Friday, May 27, 2016

History as a story

There are historical novels and then there is history told in the form of novels. One kind uses history to tell stories. The other uses stories to tell history. Edward Rutherfurd's London (1997) is a good example of the latter type. He attempts to cover the entire history of the city, from before the Romans arrived to the present day, through the lives of a few families. These families may be fictional, but they brush shoulders with historical figures such as Geoffrey Chaucer and William Shakespeare and they become involved in such major events in English history as the Norman conquest, the Black Death, the Great Fire, the building of St. Paul's Cathedral, the Crystal Palace and the Blitz. The author places momentous events and important personages in the context of ordinary people whose lives they impacted.

Because the novel covers more than 2,000 years, it necessarily becomes a series of related short stories, some better than others but all worth reading as much for the history they relate as for the stories themselves.
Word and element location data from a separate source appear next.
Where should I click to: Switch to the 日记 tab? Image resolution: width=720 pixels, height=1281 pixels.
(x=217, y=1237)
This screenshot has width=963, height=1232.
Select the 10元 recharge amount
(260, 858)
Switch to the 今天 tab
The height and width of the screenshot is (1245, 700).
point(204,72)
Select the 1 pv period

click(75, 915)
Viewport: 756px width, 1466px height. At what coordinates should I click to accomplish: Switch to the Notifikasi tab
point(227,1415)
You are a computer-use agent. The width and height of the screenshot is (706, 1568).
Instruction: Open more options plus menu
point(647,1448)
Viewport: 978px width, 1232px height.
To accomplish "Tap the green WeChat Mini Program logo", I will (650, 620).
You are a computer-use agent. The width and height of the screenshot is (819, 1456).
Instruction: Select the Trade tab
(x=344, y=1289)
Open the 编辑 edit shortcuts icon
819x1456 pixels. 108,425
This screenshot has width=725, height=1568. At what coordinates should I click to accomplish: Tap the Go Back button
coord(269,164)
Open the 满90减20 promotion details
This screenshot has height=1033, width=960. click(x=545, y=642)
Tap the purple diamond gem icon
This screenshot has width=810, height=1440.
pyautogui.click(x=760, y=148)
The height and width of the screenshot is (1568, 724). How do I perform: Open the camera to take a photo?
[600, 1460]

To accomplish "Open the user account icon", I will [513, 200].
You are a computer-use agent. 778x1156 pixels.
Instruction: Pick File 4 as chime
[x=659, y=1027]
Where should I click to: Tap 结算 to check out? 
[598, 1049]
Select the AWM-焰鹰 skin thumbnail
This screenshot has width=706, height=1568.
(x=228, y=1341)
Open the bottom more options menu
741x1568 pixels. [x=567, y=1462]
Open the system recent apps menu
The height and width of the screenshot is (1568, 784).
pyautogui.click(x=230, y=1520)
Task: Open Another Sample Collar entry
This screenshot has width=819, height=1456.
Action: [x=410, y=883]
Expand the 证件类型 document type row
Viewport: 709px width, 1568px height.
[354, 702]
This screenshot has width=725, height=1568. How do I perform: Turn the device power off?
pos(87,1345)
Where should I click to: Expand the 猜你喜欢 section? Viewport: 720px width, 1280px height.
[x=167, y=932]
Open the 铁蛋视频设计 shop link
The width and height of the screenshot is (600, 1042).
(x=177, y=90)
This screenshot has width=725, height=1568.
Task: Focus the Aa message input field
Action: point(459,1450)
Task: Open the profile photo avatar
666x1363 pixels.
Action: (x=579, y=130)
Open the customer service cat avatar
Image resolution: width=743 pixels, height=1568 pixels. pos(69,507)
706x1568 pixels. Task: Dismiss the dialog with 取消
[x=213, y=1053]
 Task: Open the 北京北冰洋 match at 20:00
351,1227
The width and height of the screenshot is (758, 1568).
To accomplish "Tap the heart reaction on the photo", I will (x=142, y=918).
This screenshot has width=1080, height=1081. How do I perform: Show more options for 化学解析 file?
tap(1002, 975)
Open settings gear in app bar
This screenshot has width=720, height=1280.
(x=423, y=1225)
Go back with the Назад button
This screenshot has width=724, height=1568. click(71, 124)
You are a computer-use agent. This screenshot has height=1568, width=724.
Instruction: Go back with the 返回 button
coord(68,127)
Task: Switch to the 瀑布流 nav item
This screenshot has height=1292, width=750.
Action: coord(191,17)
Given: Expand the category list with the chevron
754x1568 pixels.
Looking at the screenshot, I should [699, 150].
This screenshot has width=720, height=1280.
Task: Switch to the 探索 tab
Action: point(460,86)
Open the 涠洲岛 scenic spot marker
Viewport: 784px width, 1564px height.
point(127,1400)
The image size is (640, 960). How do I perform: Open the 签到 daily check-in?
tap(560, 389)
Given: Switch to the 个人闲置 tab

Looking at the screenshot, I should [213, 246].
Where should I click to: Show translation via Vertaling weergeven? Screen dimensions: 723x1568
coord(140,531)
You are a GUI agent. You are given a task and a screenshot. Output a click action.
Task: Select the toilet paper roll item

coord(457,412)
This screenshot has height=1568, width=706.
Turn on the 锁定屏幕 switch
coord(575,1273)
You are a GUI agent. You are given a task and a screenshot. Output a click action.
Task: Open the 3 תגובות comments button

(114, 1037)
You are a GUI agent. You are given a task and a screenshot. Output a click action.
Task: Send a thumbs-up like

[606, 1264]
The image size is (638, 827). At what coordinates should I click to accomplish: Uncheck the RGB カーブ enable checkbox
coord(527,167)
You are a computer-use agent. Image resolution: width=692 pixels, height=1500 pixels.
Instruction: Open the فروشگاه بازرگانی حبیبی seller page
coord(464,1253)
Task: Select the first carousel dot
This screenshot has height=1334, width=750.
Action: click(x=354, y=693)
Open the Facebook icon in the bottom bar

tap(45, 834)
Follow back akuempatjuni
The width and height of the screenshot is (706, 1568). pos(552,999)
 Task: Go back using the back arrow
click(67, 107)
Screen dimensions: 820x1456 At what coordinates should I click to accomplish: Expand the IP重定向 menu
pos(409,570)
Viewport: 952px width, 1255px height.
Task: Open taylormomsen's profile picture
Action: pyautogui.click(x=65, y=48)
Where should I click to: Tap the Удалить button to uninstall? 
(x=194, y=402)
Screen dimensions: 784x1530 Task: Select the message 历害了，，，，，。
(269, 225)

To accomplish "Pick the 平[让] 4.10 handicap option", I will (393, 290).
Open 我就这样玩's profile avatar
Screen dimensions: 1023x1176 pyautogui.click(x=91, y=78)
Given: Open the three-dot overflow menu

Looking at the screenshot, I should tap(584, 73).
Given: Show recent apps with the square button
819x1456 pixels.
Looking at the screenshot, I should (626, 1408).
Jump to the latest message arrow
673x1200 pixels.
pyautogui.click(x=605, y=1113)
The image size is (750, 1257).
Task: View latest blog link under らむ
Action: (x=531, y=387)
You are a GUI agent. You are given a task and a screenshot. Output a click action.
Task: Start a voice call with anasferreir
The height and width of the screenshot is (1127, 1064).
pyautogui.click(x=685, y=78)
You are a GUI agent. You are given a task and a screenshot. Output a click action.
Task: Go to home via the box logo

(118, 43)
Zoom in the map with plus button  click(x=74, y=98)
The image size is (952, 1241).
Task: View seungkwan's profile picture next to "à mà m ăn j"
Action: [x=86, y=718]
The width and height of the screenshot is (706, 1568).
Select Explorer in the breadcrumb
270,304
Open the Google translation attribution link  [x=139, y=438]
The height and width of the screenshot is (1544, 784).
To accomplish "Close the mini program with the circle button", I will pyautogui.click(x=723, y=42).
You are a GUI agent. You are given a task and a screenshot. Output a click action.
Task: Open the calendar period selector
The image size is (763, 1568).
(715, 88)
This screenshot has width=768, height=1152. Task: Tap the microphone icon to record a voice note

Some characters hang around for two or three chapters, but eventually they are replaced, as in real life, by children and grandchildren who pick up the story. Rutherfurd's characters cover London society from the titled class to the servant class, sometimes within the same family. Family trees at the beginning of the book help the reader keep straight who is related to whom.

Both the novel's first and last chapters have the same title, "The River." The Thames is London's one constant, the only thing that has been there since the beginning and will continue long after the final page.